── RAW RECORDS ──
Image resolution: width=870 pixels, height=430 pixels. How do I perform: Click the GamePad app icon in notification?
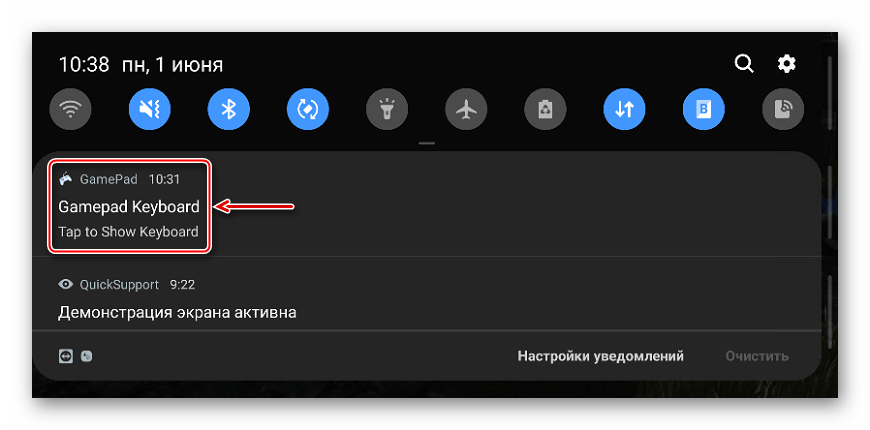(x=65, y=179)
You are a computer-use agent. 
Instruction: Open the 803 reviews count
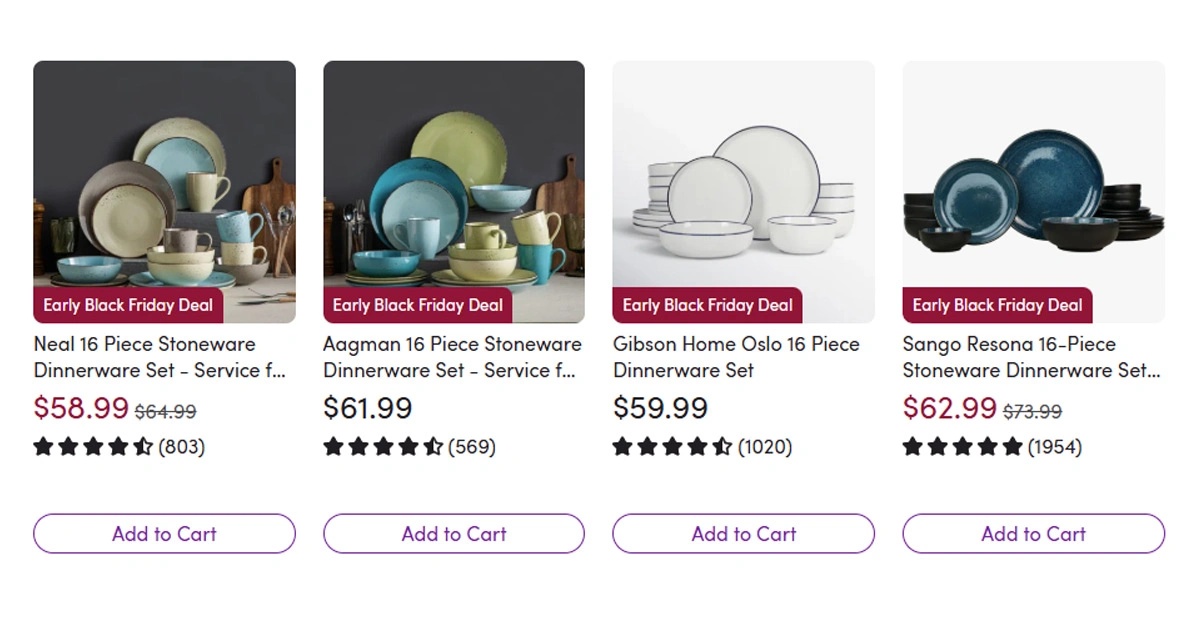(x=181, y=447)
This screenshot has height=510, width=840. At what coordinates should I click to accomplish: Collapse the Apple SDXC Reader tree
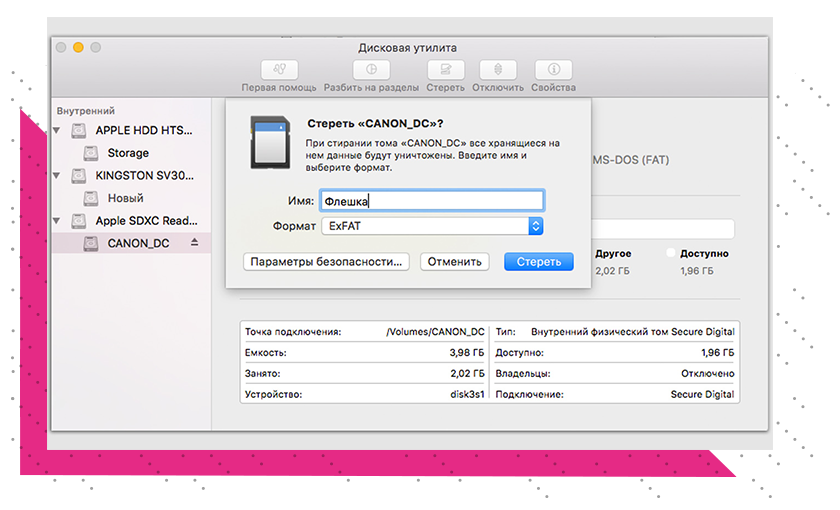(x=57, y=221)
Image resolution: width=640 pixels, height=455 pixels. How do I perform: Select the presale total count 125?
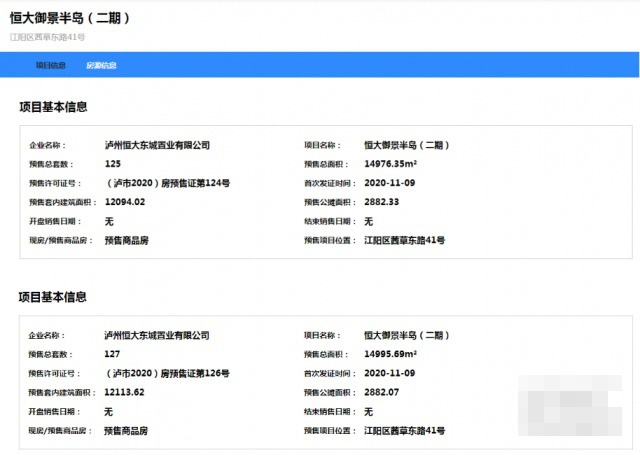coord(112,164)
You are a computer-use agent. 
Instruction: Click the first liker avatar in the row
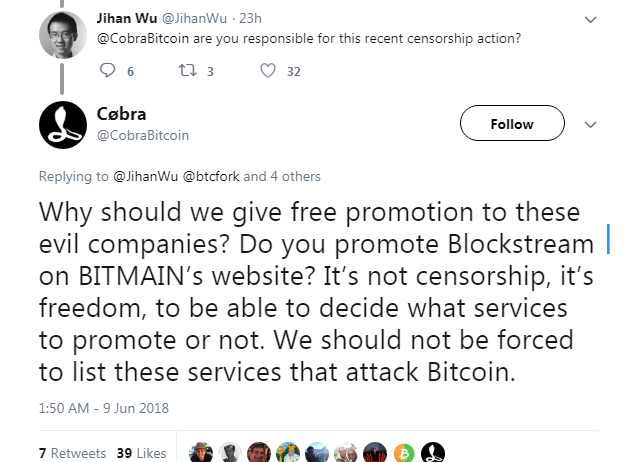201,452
───
= WHAT NEEDS TO BE DONE =
Copy out the text lines of the material above word for word, leaving out the pictures.

= THE RESPONSE =
Image resolution: width=870 pixels, height=430 pixels. How do I perform: Click the GamePad app icon in notification?
(x=65, y=179)
You are a computer-use agent. 
Instruction: Open the 803 reviews count
(x=181, y=447)
This screenshot has height=510, width=840. At what coordinates should I click to accomplish: Collapse the Apple SDXC Reader tree
(x=57, y=221)
Image resolution: width=640 pixels, height=455 pixels. How do I perform: Select the presale total count 125?
coord(112,164)
You are a computer-use agent. 
Instruction: Click the first liker avatar in the row
201,452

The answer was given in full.